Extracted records
== Segment start ==

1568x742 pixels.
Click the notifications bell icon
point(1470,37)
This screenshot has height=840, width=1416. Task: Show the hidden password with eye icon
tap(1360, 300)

== Segment end ==

What to produce
Output each line of the data exactly as it stands above.

Written answer
1568x742 pixels.
Click the notifications bell icon
point(1470,37)
This screenshot has height=840, width=1416. Task: Show the hidden password with eye icon
tap(1360, 300)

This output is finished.